CAROLINE WAHL wurde 1995 in Mainz geboren und wuchs bei Heidelberg auf. Sie hat Germanistik in Tübingen und Deutsche Literatur in Berlin studiert. Danach arbeitete sie in mehreren Verlagen. 2023 erschien ihr Debütroman >22 Bahnen< bei DuMont, für den sie mit dem Ulla-Hahn-Autorenpreis, dem Grimmelshausen-Förderpreis und dem Buchpreis Familienroman der Stiftung Ravensburger Verlag ausgezeichnet wurde. Außerdem wurde >22 Bahnen< Lieblingsbuch der Unabhängigen 2023. Caroline Wahl lebt in Rostock.
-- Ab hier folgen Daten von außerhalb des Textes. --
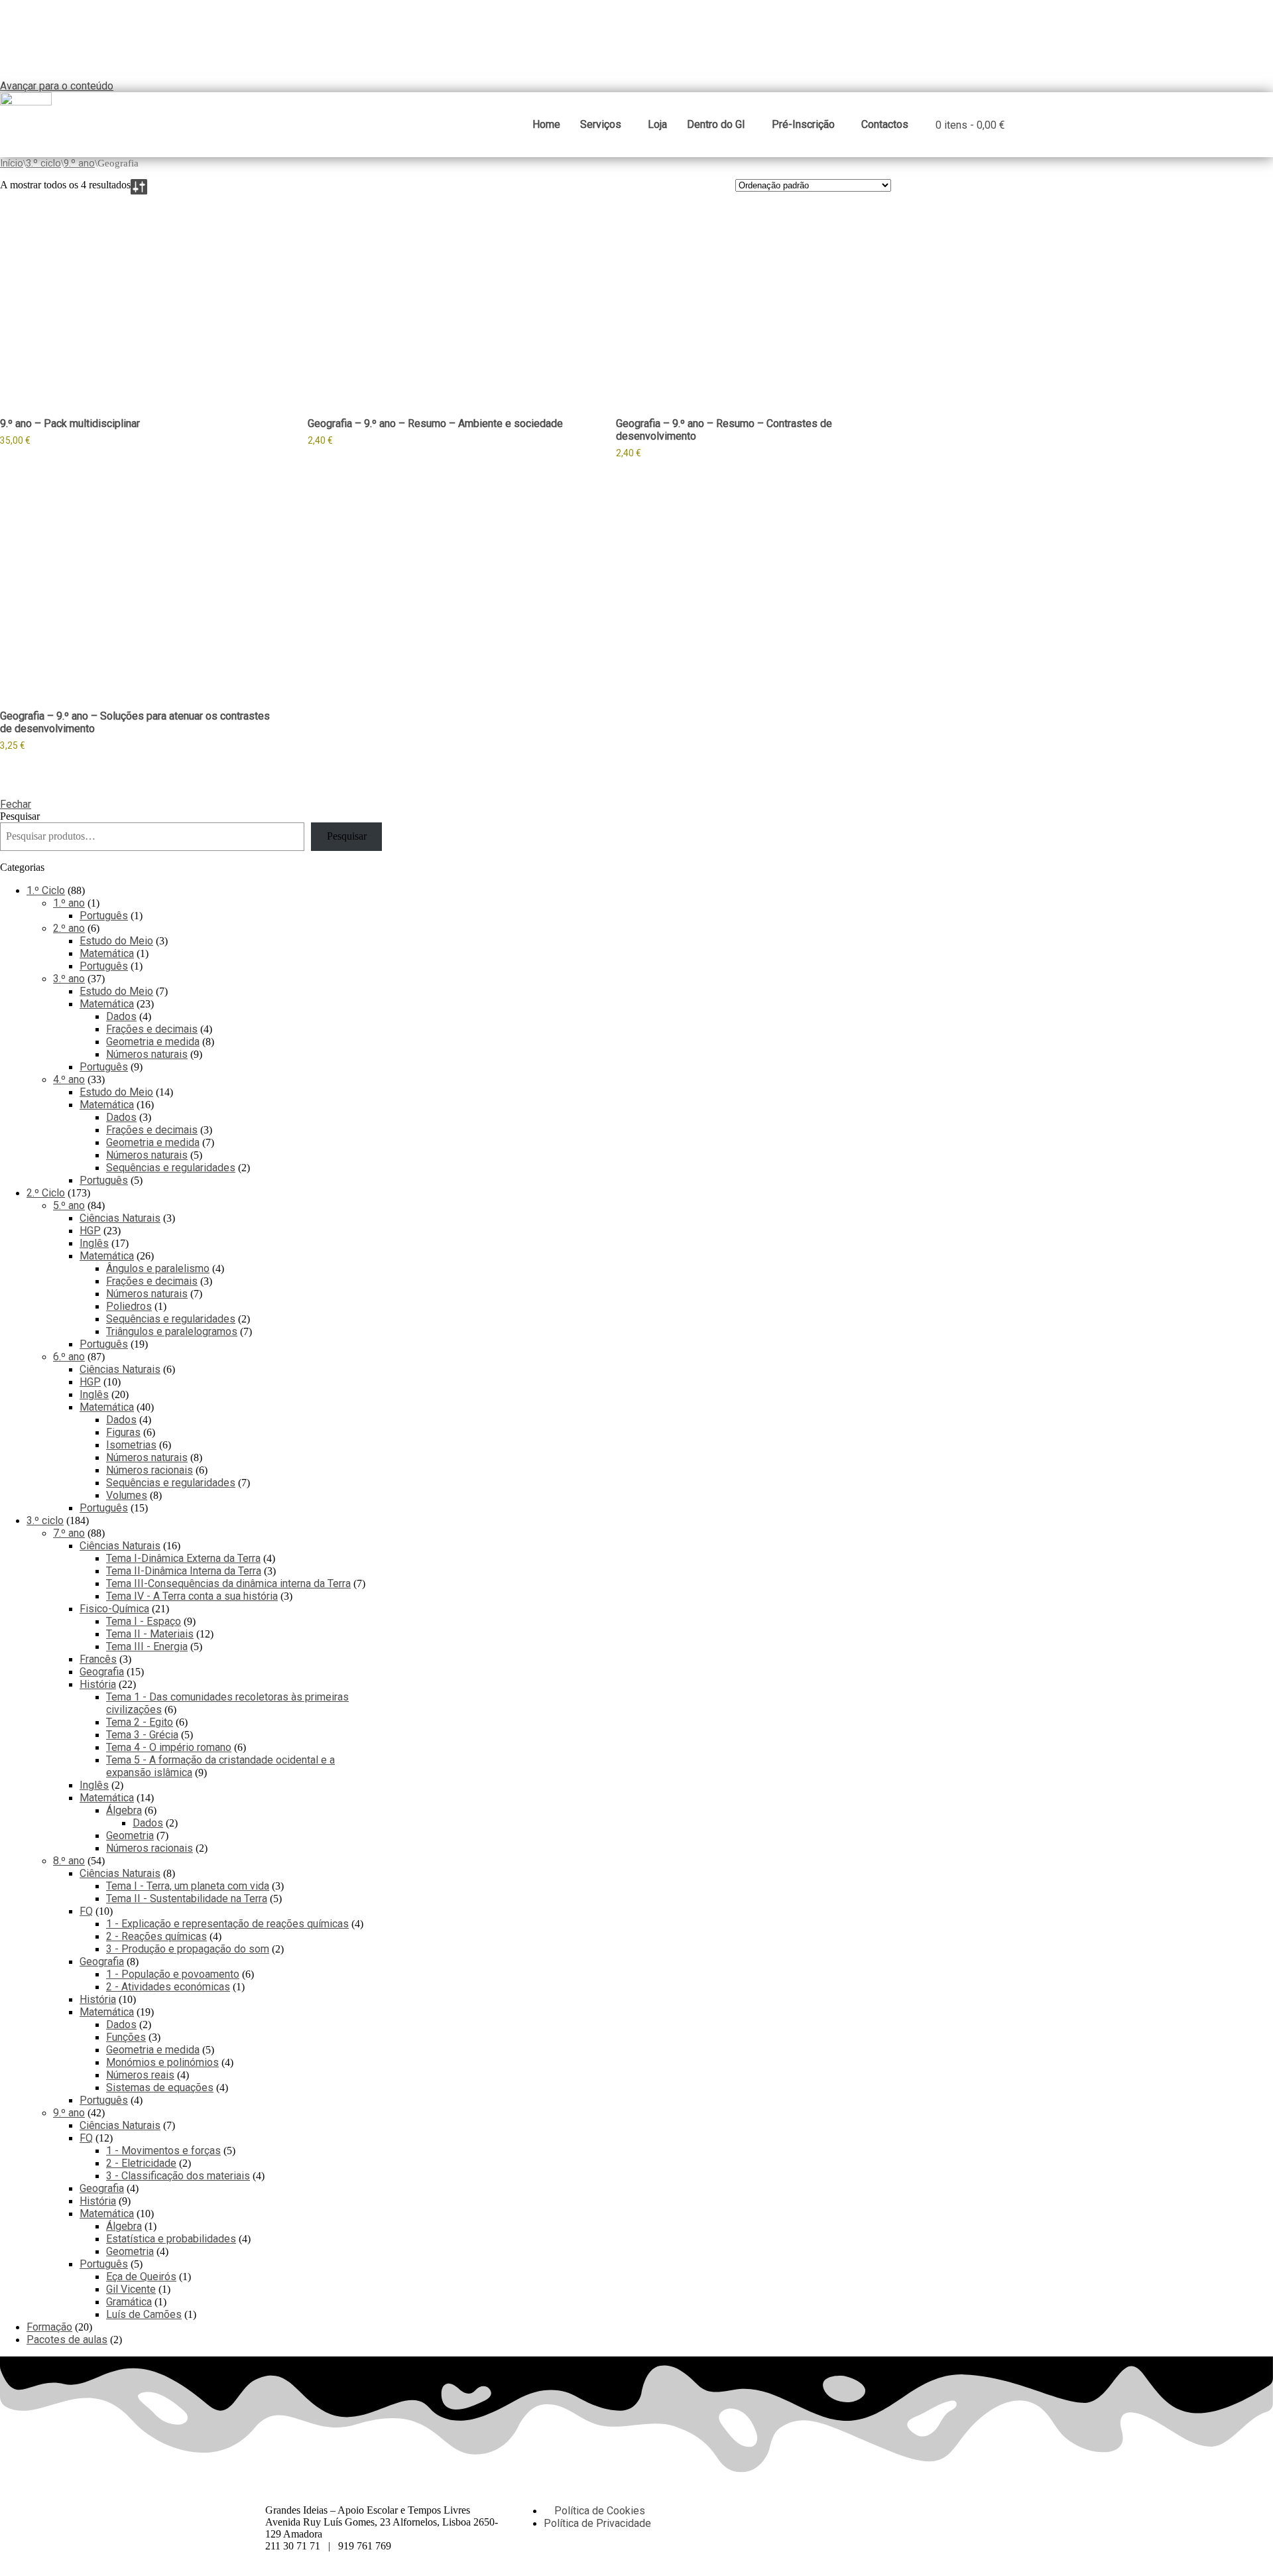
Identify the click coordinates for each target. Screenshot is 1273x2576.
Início (11, 163)
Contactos (884, 124)
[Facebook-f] (785, 2510)
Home (546, 124)
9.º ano (79, 163)
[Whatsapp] (821, 2510)
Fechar (15, 804)
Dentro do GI (716, 124)
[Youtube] (893, 2510)
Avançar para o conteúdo (56, 86)
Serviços (600, 124)
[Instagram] (857, 2510)
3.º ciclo (43, 163)
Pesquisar (20, 816)
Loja (657, 124)
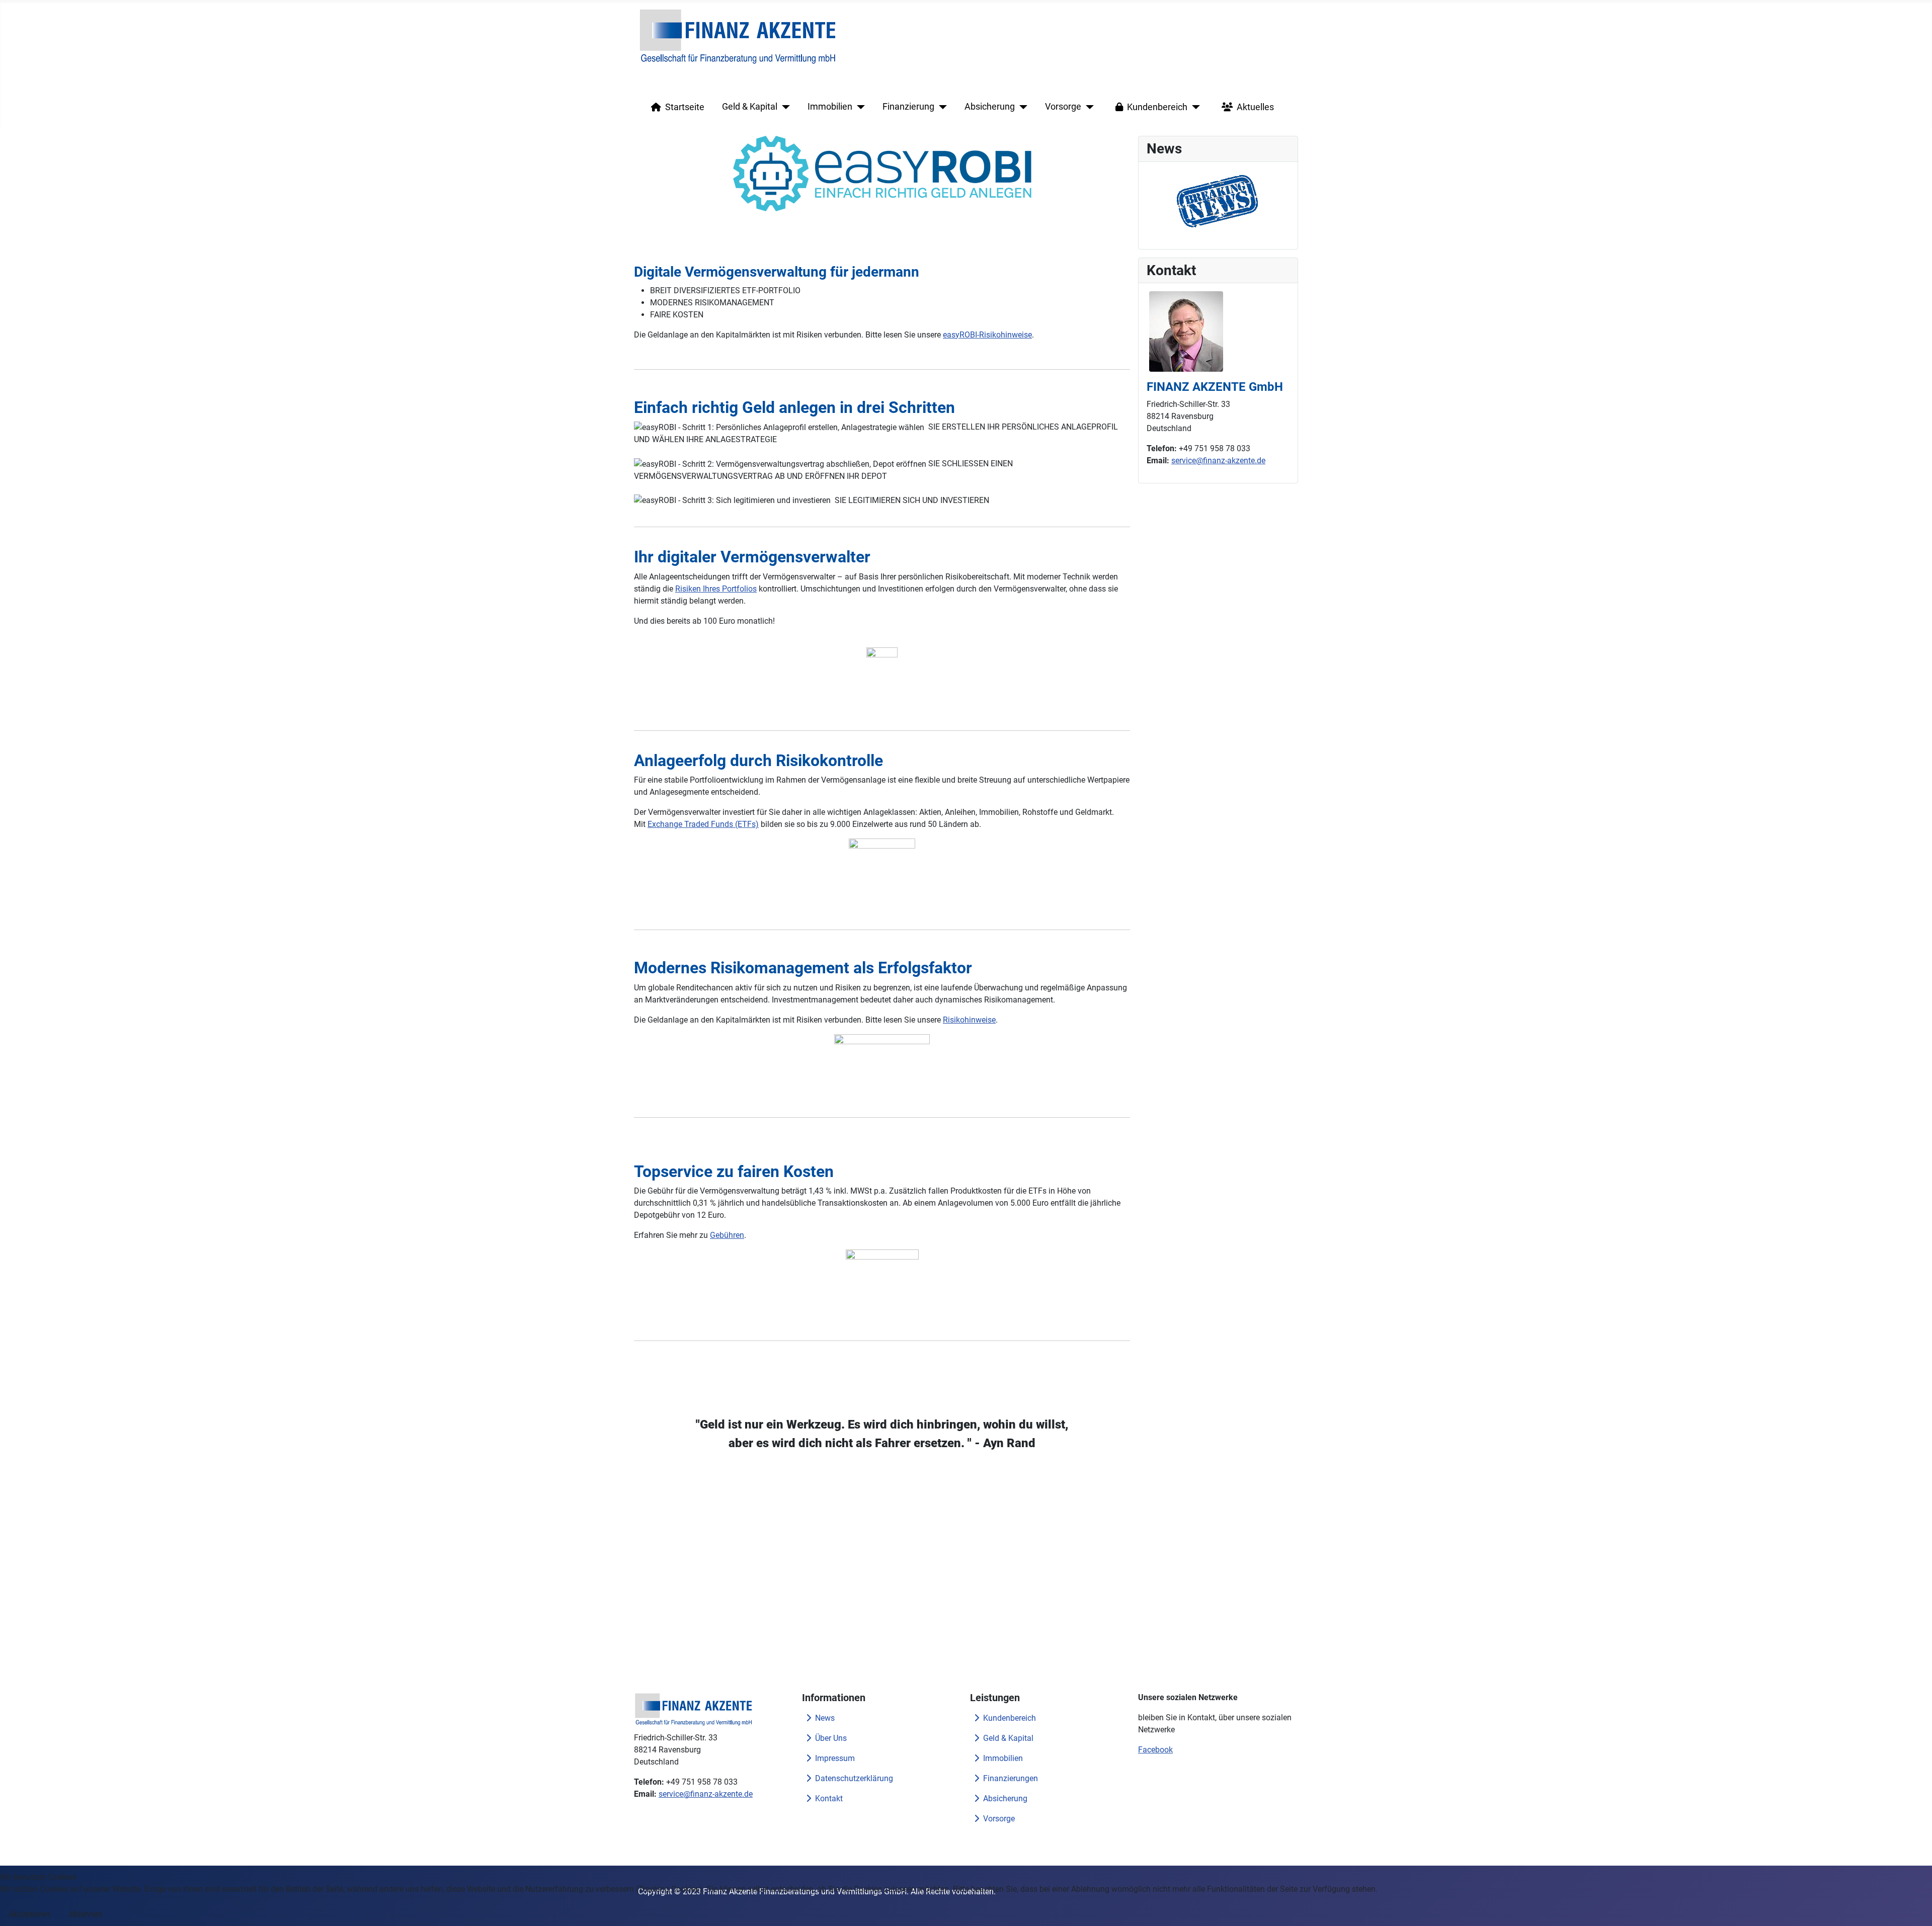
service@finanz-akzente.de (1218, 460)
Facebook (1155, 1749)
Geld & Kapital (749, 107)
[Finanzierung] (940, 107)
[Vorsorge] (1087, 107)
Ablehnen (85, 1914)
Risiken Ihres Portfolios (716, 589)
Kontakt (829, 1798)
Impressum (835, 1758)
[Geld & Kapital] (783, 107)
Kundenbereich (1157, 107)
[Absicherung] (1021, 107)
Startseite (684, 107)
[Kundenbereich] (1193, 107)
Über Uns (831, 1738)
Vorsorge (1063, 107)
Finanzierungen (1010, 1778)
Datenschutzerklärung (854, 1778)
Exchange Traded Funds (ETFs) (703, 824)
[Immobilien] (858, 107)
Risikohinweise (969, 1020)
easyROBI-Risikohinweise (987, 335)
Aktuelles (1255, 107)
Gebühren (727, 1235)
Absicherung (989, 107)
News (825, 1718)
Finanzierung (908, 107)
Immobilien (830, 107)
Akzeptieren (29, 1914)
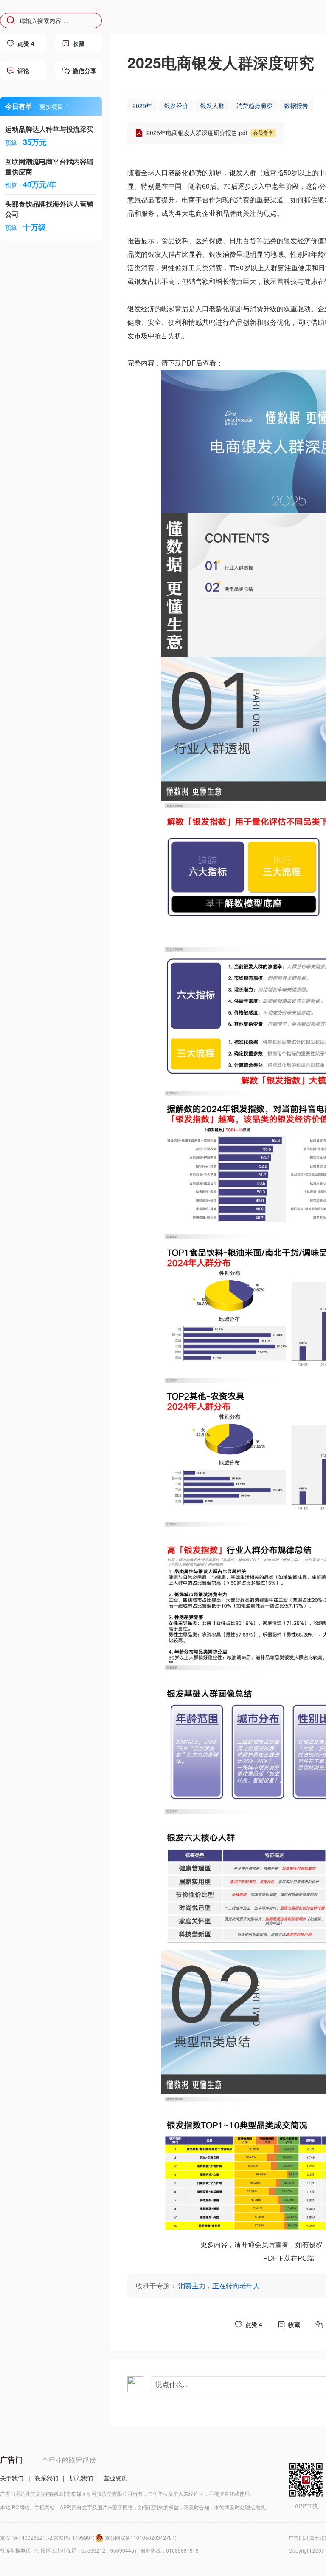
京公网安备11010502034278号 (141, 2537)
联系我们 (46, 2478)
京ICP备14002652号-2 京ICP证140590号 (47, 2537)
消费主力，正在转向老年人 (219, 2285)
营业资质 (115, 2478)
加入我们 (81, 2478)
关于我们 (12, 2478)
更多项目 (51, 106)
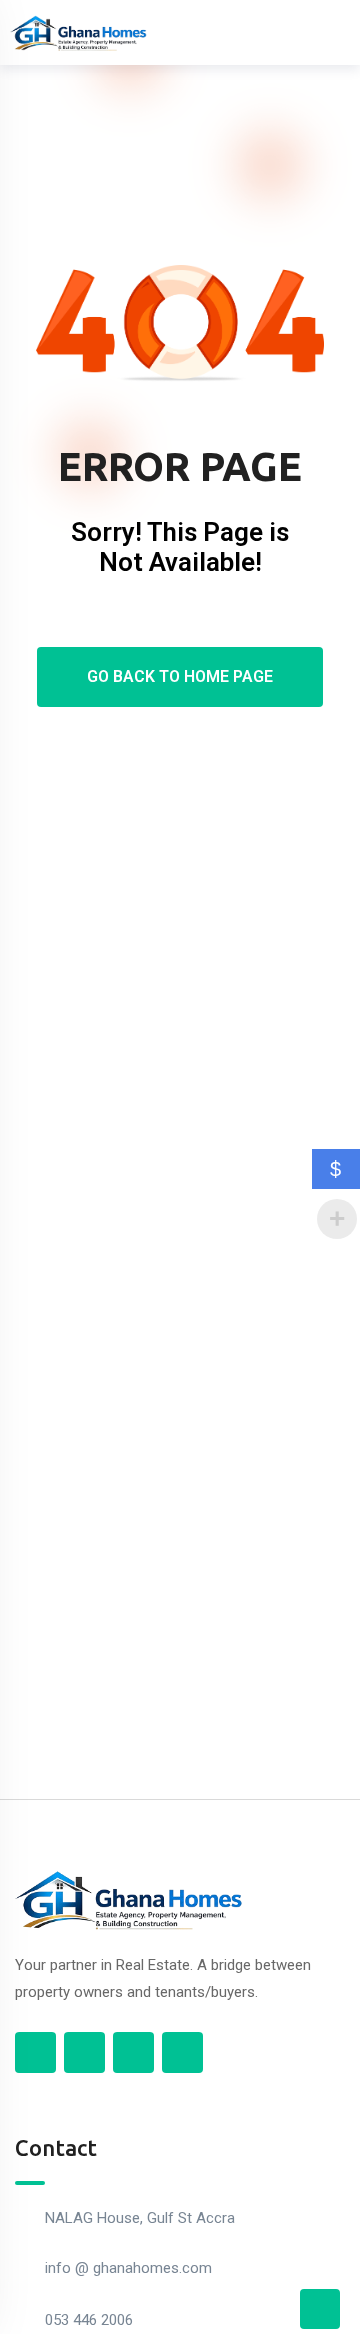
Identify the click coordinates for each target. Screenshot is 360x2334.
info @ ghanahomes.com (128, 2268)
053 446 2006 (89, 2320)
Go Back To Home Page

»Caroline Wahl findet das Besondere im Alltäglichen und das Tröstliche im Schmerzvollen. Ein berührendes und feinsinniges Buch, mit dem man gern befreundet wäre.« – BENEDICT WELLS

»Ich bin durch >22 Bahnen< gerauscht und hellauf begeistert. Herzerwärmend, fein, gnadenlos und richtig schön zugleich.« – ALINA BRONSKY

TEIL 2

Karotten, Kirschtomaten, Champignons, Äpfel, Vollmilch, Vollmilch, Toppas, Lion Cereal, Vollkorntoast, Reis, Honig, Bonne Maman Rhabarber-Konfitüre, Fruchtzwerge, Joghurt mit der Ecke mit Schokoballs, Paula Schoko-Pudding mit Vanille-Flecken, Magerquark, Crème fraîche, Sahne, Gouda-Käse, Rotkäppchen-Camembert, Wurstwaren, Caprisun Multivitamin, Geo Mini. Ich spiele nicht, sage »48,99 Euro«, schaue hoch und sehe das Gesicht der Mutter. Sie lächelt mich freundlich an. Neben ihr steht ein kleiner Junge mit einer angegessenen Wurstscheibe in der Hand. Wenn der wüsste, was er für ein Glück hat.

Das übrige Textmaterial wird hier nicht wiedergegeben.